Imagine: First lady Hillary Rodham Clinton delivered a long oration about the virtues of children and families. She spoke at length of sickness and homework, of the little travails that make parenthood trying and rewarding. She rattled off simple suggestions for a better future - longer maternity stays, paid leave for parent-teacher conferences, in-home nurses for first-time parents. She set out to abolish every nuisance except overzealous traffic cops. And she concluded it takes Bill Clinton to raise a child - any child.

Yet, in this dazzling recital about the chief ingredients in nurturing a youngster, she left one topic unexplored. The subject she never discussed at length was love.

Politicians always strive to touch the mystic chords of hope and memory, to stir passions in the hearts of those eager to chase their yearnings. But Democrats are making their case this week more out of fear than defiance. They have adopted a “don’t ask, don’t tell” approach toward policy. They refuse to say what they intend to do or what principles will guide them when things go wrong.
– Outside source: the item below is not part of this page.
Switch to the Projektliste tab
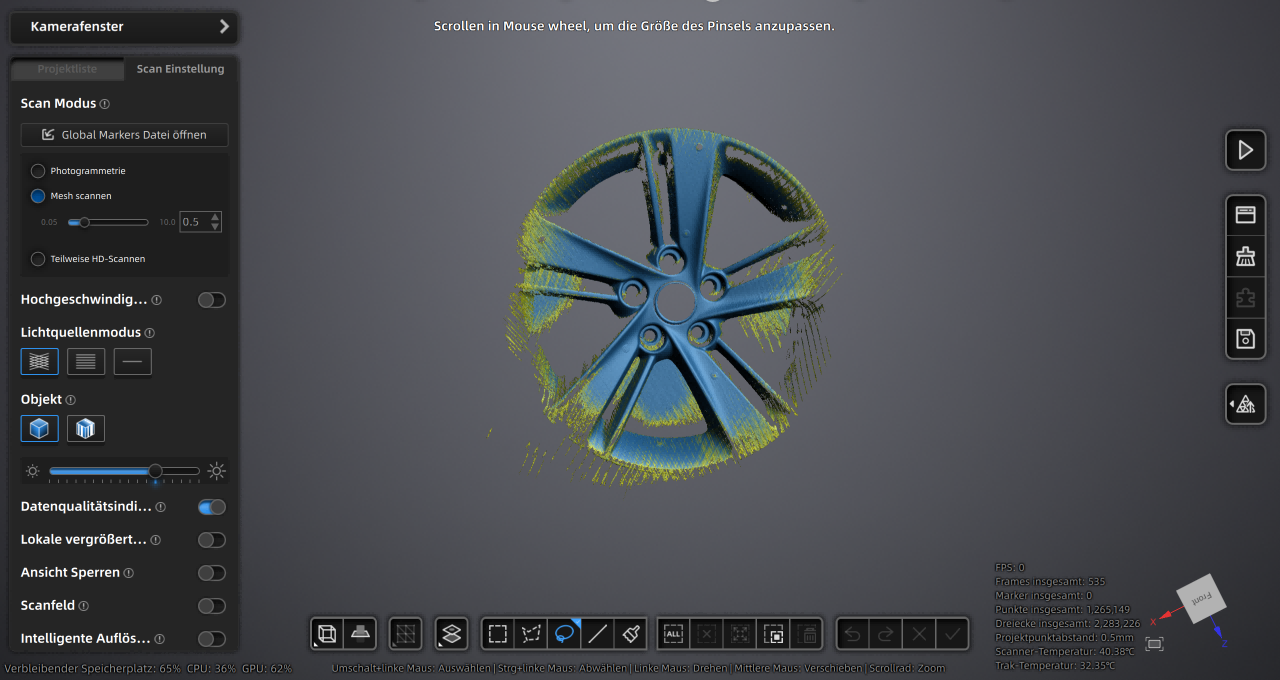The width and height of the screenshot is (1280, 680). point(67,69)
As delegates danced the Macarena - or, in some cases, the Hokey Pokey - they celebrated the kinship of friends, not the solidarity of a great cause - joy without purpose. So, as the faithful prepare to depart Chicago, one cannot help but feel that organizers uncovered a wounding truth on the convention’s first night.

Whether they know it or not, these folks came to Chicago not to praise the old Democratic Party. They came to bury it.